LES FAITS : quatre-vingts bovins très maigres, sous-alimentés, en raison des problèmes financiers de l’un des éleveurs (il ne peut pas toucher sa retraite).

ACTIONS : l’Etablissement départemental de l’élevage envoie un conseiller en alimentation sur place. La Mutualité sociale agricole traite le dossier de retraite. Une visite du vétérinaire et du conseiller en alimentation du Groupement de défense sanitaire est prévue.

Exemple

LES FAITS : alerte préventive du groupe de travail pour un éleveur dépressif. Une dégradation de l’état de son élevage est constatée.

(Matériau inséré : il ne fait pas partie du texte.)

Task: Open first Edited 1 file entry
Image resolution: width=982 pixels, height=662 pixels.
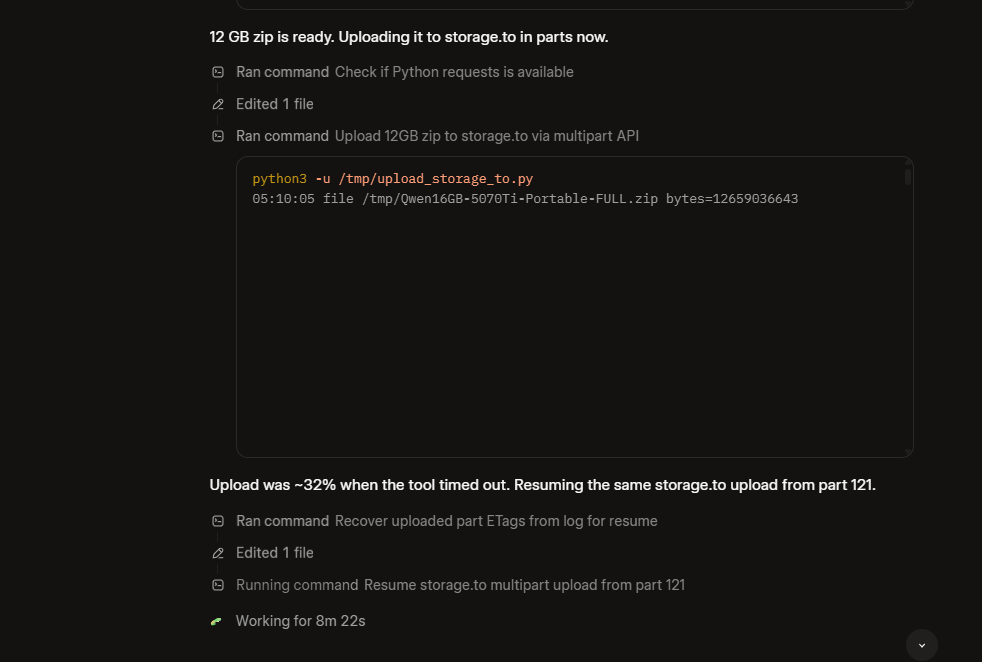Action: (x=274, y=104)
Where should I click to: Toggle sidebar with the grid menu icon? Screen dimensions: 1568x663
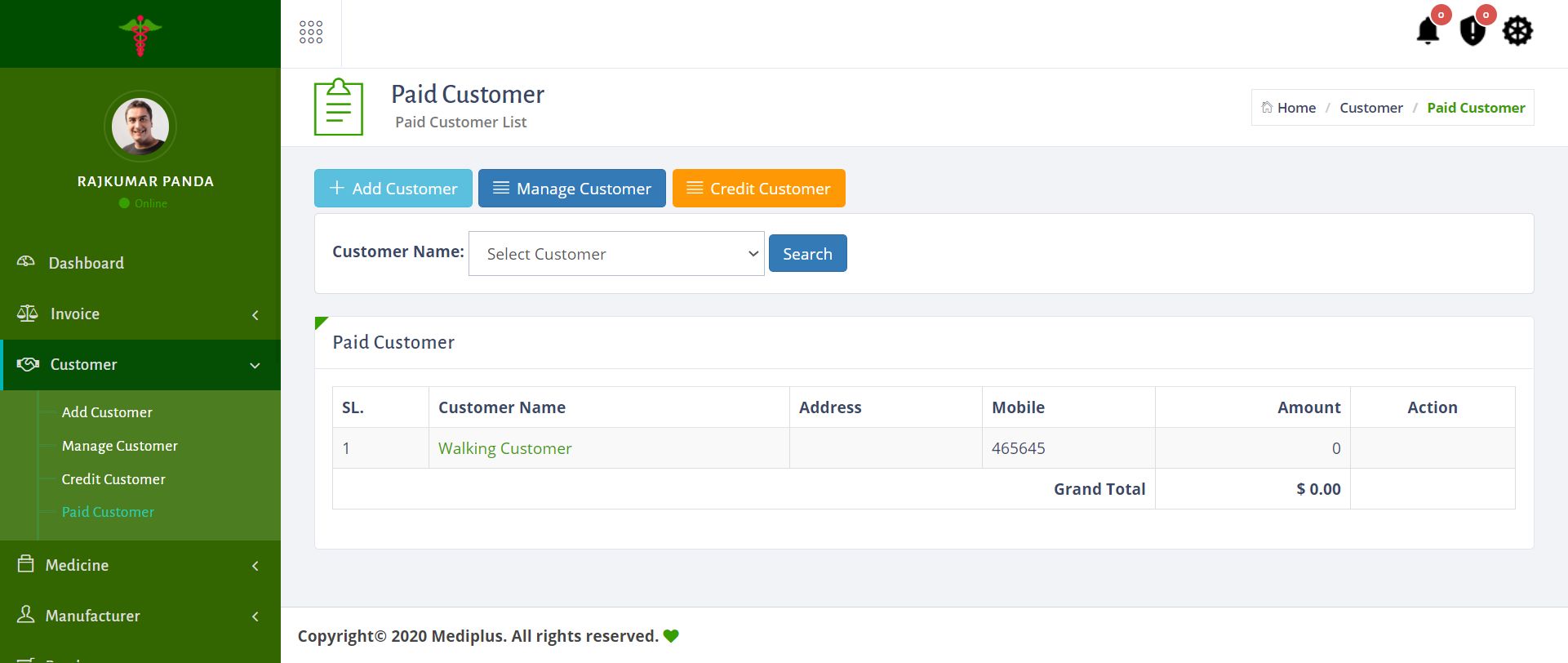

ACTIONS : Groupement de défense sanitaire et Etablissement départemental de l’élevage prévoient une visite pédagogique pour lui présenter les grilles de conditionnalité et les risques encourus.

Exemple

LES FAITS : un éleveur incapable de subvenir aux besoins de son cheptel est signalé au groupe de travail “élevages en difficulté”. Les animaux divaguent pour se nourrir, détruisent les clôtures, dégradent les cultures. Ils sont à l’abandon, deviennent dangereux et rétifs. L’éleveur est endetté.

ACTIONS : la Direction des services vétérinaires rappelle la dangerosité de la divagation, de surcroît dans le contexte des épidémies de tuberculose et de fièvre catarrhale ovine, ainsi que les obligations à remplir au regard des règles sanitaires et de protection animale pour prévenir les sanctions administratives et pénales. Le sous-préfet adresse un courrier à l’éleveur pour le convaincre de recevoir l’assistance sociale du conseil général.

Exemple

LES FAITS : un éleveur néerlandais gère une exploitation non répertoriée dans les fichiers de l’Etablissement départemental d’élevage. Il a plus de dix ans de retard de paiement à la Mutualité sociale agricole. La structure est en liquidation judiciaire.

ACTIONS : recherche des statuts exacts de la société néerlandaise, prise de contact avec la gendarmerie et avec l’agence immobilière, contrôle de la conditionnalité.